Revision history for this message
Andrew Bennetts (spiv) wrote : Re: codehost error handling infinite recursion death spiral of doom

The recursion chain is pretty long, here's what it appears to be:

repr(NotBranchError) -> calls open_repository -> calls into codehosting vfs -> XMLRPC -> uses Twisted callbacks -> something breaks -> Twisted stringifies the error/traceback -> repr(NotBranchError) -> ...

It's a new instance of NotBranchError in every round of the recursion, although presumably with the same parameters.

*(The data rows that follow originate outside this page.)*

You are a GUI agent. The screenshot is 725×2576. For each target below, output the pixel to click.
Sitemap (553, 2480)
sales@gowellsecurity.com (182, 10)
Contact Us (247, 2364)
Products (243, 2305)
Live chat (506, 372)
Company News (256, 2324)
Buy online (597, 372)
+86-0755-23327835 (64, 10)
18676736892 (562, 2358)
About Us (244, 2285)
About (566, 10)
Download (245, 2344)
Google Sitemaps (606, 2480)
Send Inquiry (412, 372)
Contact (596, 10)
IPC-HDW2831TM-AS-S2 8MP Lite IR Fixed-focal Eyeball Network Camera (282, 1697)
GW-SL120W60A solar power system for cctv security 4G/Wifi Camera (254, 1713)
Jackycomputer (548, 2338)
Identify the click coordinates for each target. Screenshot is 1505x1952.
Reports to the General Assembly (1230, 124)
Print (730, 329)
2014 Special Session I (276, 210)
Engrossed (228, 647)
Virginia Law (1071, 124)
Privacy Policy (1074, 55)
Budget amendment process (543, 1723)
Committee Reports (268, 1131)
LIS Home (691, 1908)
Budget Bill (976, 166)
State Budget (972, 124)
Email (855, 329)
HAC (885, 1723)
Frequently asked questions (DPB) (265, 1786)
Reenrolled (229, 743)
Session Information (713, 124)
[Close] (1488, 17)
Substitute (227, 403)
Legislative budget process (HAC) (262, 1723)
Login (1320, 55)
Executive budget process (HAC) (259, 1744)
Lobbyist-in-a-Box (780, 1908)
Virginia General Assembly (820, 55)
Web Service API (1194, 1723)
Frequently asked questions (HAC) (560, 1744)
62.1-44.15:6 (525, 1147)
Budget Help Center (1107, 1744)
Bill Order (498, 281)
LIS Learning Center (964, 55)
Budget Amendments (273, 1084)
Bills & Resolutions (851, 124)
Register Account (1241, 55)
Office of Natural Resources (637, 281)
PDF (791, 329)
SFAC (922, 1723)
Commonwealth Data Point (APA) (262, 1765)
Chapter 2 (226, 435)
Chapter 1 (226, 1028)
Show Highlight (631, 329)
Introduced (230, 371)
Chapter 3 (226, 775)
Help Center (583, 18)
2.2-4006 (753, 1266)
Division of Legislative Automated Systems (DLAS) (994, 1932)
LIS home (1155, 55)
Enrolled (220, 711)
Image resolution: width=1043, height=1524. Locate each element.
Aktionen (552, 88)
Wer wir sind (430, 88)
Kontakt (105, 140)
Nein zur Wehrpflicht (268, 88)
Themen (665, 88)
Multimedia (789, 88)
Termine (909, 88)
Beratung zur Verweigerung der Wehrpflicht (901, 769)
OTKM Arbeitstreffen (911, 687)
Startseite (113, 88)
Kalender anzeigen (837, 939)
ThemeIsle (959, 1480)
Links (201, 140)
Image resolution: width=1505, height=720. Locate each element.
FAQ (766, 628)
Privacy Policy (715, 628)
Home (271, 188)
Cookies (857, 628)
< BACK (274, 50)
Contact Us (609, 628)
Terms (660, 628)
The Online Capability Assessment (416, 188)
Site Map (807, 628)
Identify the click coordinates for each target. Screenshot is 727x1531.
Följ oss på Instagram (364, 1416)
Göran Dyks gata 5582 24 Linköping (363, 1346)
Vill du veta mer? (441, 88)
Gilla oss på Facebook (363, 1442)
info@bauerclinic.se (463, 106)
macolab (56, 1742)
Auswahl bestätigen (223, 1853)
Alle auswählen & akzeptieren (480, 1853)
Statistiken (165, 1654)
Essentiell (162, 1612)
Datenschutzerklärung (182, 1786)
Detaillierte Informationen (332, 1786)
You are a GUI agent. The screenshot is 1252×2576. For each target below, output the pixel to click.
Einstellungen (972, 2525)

It's hard for bzrlib to mitigate this without losing functionality (it calls open_repository there to give more helpful errors to users in the case of "bzr branch shared_repo_with_no_branch", which happens sometimes and can be confusing for new users, and it doesn't call open_repository until error formatting time to avoid paying the price of the IO unless the error is being displayed somewhere). bzrlib could do something ugly like set a global flag while in NotBranchError's _format method, and if it is already set skip the open_repository call. That would probably work, although that's what I thought about the previous mitigation added to bzrlib.

It would also paper over the other factors here: why is NotBranchError being triggered and propagated? Can we fix Twisted to avoid expensive and dangerous stringifying here?

I spent a lot of time yesterday looking over the codehosting code and I don't see an obvious way to trigger this sort of problem, but clearly there is one lurking somewhere.

We don't seem to have a reliable way to reproduce this problem. Part of what confounded us yesterday was the branches on disk were changing while we were investigating as the user worked on them. e.g. at one point there was an empty bzrdir (no repo, branch or tree), then a few minutes later it had a branch and repo.

Other facts from the pasted traceback:
 * there's a NoSuchFile for /srv/bazaar.launchpad.net/mirrors/00/06/43/cc/.bzr/repository/format in some frames. Presumably the result of the open_repository call.
 * The branch involved appears to be <lp:~goadict/tsumego20k/release-1.0>.
 * the XML-RPC call is almost certainly translatePath

Other observations:
 * some of the processes appeared to be connected to /+branch/...
 * some processes appeared to be for non-existent branches under +branch, e.g. BRANCH:%2Bbranch/tsumego20k/1.0
 * the ps listing of all lp-serve processes showed both /+branch/... and /%2Bbranch/... which seems a bit odd
 * the branches for this project are small, and several lp-serve processes were stuck on it. I think that suggests it's not a race condition with e.g. removing a branch via the web UI (or if it is a race, it's remarkably easy to hit repeatedly)

Many of these observations are likely to be red herrings :(